## Activity
Could you return the full listing, every line exactly as given?

## Data in this exercise

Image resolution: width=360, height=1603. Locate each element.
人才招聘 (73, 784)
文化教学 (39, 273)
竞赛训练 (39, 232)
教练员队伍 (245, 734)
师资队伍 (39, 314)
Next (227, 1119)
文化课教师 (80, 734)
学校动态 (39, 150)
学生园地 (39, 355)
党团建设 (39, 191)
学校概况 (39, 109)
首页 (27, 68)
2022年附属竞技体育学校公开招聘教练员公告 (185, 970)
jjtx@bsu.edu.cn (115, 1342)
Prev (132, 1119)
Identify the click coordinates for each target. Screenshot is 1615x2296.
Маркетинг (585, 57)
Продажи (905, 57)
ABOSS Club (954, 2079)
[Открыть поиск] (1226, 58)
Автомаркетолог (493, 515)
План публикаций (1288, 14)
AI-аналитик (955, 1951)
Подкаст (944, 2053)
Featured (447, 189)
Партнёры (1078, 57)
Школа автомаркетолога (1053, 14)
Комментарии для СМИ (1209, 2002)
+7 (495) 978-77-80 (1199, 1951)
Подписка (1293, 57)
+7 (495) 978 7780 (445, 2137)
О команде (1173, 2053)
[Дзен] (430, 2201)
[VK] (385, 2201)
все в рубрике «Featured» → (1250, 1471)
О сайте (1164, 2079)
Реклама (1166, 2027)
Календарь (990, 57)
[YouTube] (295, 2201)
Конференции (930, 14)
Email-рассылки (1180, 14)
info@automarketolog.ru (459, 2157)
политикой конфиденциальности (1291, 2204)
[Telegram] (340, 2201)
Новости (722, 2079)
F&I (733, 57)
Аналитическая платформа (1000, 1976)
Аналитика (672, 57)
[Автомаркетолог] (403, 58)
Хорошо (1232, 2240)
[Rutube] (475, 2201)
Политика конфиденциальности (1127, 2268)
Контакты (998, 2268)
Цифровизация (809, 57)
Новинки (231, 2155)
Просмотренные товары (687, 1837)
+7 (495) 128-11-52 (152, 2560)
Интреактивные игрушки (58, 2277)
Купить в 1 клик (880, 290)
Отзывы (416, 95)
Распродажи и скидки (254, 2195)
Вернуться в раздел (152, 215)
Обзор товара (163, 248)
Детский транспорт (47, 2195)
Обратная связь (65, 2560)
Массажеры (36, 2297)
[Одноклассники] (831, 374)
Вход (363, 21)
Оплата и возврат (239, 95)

## Answer to this exercise
Image resolution: width=360, height=1603. Locate each element.
人才招聘 (73, 784)
文化教学 (39, 273)
竞赛训练 (39, 232)
教练员队伍 (245, 734)
师资队伍 (39, 314)
Next (227, 1119)
文化课教师 (80, 734)
学校动态 (39, 150)
学生园地 (39, 355)
党团建设 (39, 191)
学校概况 (39, 109)
首页 (27, 68)
2022年附属竞技体育学校公开招聘教练员公告 (185, 970)
jjtx@bsu.edu.cn (115, 1342)
Prev (132, 1119)
Identify the click coordinates for each target. Screenshot is 1615x2296.
Маркетинг (585, 57)
Продажи (905, 57)
ABOSS Club (954, 2079)
[Открыть поиск] (1226, 58)
Автомаркетолог (493, 515)
План публикаций (1288, 14)
AI-аналитик (955, 1951)
Подкаст (944, 2053)
Featured (447, 189)
Партнёры (1078, 57)
Школа автомаркетолога (1053, 14)
Комментарии для СМИ (1209, 2002)
+7 (495) 978-77-80 (1199, 1951)
Подписка (1293, 57)
+7 (495) 978 7780 (445, 2137)
О команде (1173, 2053)
[Дзен] (430, 2201)
[VK] (385, 2201)
все в рубрике «Featured» → (1250, 1471)
О сайте (1164, 2079)
Реклама (1166, 2027)
Календарь (990, 57)
[YouTube] (295, 2201)
Конференции (930, 14)
Email-рассылки (1180, 14)
info@automarketolog.ru (459, 2157)
политикой конфиденциальности (1291, 2204)
[Telegram] (340, 2201)
Новости (722, 2079)
F&I (733, 57)
Аналитическая платформа (1000, 1976)
Аналитика (672, 57)
[Автомаркетолог] (403, 58)
Хорошо (1232, 2240)
[Rutube] (475, 2201)
Политика конфиденциальности (1127, 2268)
Контакты (998, 2268)
Цифровизация (809, 57)
Новинки (231, 2155)
Просмотренные товары (687, 1837)
+7 (495) 128-11-52 (152, 2560)
Интреактивные игрушки (58, 2277)
Купить в 1 клик (880, 290)
Отзывы (416, 95)
Распродажи и скидки (254, 2195)
Вернуться в раздел (152, 215)
Обзор товара (163, 248)
Детский транспорт (47, 2195)
Обратная связь (65, 2560)
Массажеры (36, 2297)
[Одноклассники] (831, 374)
Вход (363, 21)
Оплата и возврат (239, 95)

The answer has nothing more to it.